What you have to do
Copy out each of the rows below word for word, keeping every line unchanged.

* Start Given records *

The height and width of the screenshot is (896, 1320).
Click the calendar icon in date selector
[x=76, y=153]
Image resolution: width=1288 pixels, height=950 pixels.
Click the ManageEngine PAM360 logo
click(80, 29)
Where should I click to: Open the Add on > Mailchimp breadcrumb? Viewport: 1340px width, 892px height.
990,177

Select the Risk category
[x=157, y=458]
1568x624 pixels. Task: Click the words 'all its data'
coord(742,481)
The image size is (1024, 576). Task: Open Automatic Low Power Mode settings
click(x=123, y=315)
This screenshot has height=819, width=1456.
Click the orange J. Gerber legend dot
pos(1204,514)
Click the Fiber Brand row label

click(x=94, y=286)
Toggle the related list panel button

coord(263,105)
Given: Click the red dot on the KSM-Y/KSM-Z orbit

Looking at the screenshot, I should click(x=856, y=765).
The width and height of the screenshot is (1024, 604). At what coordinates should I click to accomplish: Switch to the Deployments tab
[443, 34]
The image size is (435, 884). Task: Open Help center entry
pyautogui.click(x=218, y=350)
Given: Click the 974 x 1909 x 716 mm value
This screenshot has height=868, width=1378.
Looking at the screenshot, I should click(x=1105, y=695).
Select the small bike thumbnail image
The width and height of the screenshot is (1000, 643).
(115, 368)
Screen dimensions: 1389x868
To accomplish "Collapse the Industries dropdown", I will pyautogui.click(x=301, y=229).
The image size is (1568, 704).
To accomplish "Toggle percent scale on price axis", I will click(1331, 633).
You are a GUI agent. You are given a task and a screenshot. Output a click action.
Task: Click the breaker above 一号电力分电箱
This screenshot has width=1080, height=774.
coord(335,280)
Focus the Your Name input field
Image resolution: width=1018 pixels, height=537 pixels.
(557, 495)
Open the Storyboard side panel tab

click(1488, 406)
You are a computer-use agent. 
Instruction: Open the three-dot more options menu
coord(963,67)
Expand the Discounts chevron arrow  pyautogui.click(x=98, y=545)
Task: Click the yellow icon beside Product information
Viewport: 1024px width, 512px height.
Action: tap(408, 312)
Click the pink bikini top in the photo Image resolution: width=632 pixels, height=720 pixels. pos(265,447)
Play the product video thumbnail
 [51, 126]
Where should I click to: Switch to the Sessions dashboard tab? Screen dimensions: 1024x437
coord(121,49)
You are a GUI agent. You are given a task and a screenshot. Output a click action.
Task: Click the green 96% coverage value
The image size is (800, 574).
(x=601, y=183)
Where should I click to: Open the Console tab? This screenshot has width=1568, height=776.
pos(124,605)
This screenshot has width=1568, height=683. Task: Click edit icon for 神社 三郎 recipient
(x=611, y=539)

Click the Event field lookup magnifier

* End Given records *

Output
The height and width of the screenshot is (896, 1320).
Click the calendar icon in date selector
[x=76, y=153]
Image resolution: width=1288 pixels, height=950 pixels.
Click the ManageEngine PAM360 logo
click(80, 29)
Where should I click to: Open the Add on > Mailchimp breadcrumb? Viewport: 1340px width, 892px height.
990,177

Select the Risk category
[x=157, y=458]
1568x624 pixels. Task: Click the words 'all its data'
coord(742,481)
The image size is (1024, 576). Task: Open Automatic Low Power Mode settings
click(x=123, y=315)
This screenshot has height=819, width=1456.
Click the orange J. Gerber legend dot
pos(1204,514)
Click the Fiber Brand row label

click(x=94, y=286)
Toggle the related list panel button

coord(263,105)
Given: Click the red dot on the KSM-Y/KSM-Z orbit

Looking at the screenshot, I should click(x=856, y=765).
The width and height of the screenshot is (1024, 604). At what coordinates should I click to accomplish: Switch to the Deployments tab
[443, 34]
The image size is (435, 884). Task: Open Help center entry
pyautogui.click(x=218, y=350)
Given: Click the 974 x 1909 x 716 mm value
This screenshot has height=868, width=1378.
Looking at the screenshot, I should click(x=1105, y=695).
Select the small bike thumbnail image
The width and height of the screenshot is (1000, 643).
(115, 368)
Screen dimensions: 1389x868
To accomplish "Collapse the Industries dropdown", I will pyautogui.click(x=301, y=229).
The image size is (1568, 704).
To accomplish "Toggle percent scale on price axis", I will click(1331, 633).
You are a GUI agent. You are given a task and a screenshot. Output a click action.
Task: Click the breaker above 一号电力分电箱
This screenshot has width=1080, height=774.
coord(335,280)
Focus the Your Name input field
Image resolution: width=1018 pixels, height=537 pixels.
(557, 495)
Open the Storyboard side panel tab

click(1488, 406)
You are a computer-use agent. 
Instruction: Open the three-dot more options menu
coord(963,67)
Expand the Discounts chevron arrow  pyautogui.click(x=98, y=545)
Task: Click the yellow icon beside Product information
Viewport: 1024px width, 512px height.
Action: tap(408, 312)
Click the pink bikini top in the photo Image resolution: width=632 pixels, height=720 pixels. pos(265,447)
Play the product video thumbnail
 [51, 126]
Where should I click to: Switch to the Sessions dashboard tab? Screen dimensions: 1024x437
coord(121,49)
You are a GUI agent. You are given a task and a screenshot. Output a click action.
Task: Click the green 96% coverage value
The image size is (800, 574).
(x=601, y=183)
Where should I click to: Open the Console tab? This screenshot has width=1568, height=776.
pos(124,605)
This screenshot has width=1568, height=683. Task: Click edit icon for 神社 三郎 recipient
(x=611, y=539)

Click the Event field lookup magnifier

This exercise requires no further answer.